- _What is being asked_
Starting with the line with "Click the Grade label text" and going on through the end of the data, swap "Grade" for "Score", then write out those lines with nothing else changed.

- _Dataset rows_
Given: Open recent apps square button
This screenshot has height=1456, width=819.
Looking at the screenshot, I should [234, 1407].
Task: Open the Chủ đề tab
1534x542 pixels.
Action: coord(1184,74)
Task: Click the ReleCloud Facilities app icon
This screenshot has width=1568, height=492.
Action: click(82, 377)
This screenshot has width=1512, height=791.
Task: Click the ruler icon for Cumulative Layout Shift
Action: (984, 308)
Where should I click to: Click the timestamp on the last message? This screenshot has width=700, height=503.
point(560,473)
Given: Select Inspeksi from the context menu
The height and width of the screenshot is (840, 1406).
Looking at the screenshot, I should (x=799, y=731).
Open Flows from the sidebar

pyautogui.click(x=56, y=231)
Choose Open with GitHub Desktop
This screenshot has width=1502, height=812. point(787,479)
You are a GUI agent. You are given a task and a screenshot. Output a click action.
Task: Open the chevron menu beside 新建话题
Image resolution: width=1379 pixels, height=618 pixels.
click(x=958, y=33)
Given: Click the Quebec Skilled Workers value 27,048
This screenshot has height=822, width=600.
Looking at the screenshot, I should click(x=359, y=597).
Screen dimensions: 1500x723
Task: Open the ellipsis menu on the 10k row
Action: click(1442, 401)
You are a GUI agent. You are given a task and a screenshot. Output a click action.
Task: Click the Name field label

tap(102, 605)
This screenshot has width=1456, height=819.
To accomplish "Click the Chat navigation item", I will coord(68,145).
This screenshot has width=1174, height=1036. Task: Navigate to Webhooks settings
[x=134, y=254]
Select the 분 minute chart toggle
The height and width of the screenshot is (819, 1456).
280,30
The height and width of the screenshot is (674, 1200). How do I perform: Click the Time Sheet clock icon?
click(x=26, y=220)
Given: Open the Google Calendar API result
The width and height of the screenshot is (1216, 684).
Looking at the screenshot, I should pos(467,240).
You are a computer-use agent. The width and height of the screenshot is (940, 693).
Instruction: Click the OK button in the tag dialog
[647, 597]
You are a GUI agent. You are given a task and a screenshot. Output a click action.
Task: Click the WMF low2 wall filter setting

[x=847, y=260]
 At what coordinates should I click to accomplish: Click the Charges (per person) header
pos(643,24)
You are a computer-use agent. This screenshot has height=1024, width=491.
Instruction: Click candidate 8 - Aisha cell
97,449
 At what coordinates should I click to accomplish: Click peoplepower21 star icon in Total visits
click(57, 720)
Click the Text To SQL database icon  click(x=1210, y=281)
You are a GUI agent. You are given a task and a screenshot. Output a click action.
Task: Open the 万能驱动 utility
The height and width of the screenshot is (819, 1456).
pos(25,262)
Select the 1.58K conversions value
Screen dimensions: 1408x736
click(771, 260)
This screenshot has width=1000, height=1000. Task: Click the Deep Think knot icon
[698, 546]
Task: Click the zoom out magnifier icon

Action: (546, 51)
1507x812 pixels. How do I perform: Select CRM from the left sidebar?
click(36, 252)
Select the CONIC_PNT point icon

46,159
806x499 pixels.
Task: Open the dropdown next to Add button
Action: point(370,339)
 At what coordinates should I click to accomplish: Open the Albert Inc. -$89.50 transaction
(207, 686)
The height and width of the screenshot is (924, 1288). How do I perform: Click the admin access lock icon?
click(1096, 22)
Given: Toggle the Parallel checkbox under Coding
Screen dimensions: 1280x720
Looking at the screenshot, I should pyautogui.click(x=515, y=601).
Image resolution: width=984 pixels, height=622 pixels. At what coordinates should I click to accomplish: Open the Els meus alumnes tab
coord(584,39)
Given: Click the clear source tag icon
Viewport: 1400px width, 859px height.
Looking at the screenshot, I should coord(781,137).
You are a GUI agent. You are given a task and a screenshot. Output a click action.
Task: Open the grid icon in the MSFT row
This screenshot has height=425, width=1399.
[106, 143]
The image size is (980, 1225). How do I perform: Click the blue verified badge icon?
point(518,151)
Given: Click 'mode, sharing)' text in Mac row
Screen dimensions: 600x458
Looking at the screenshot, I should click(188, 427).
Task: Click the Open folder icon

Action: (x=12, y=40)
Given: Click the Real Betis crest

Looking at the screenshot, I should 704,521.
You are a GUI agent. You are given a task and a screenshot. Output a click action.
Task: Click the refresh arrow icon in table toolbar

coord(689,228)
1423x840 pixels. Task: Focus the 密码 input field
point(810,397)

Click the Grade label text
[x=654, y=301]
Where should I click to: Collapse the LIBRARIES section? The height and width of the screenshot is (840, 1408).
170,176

- _Problem solution_
Click the Score label text
[x=654, y=301]
Where should I click to: Collapse the LIBRARIES section? The height and width of the screenshot is (840, 1408).
170,176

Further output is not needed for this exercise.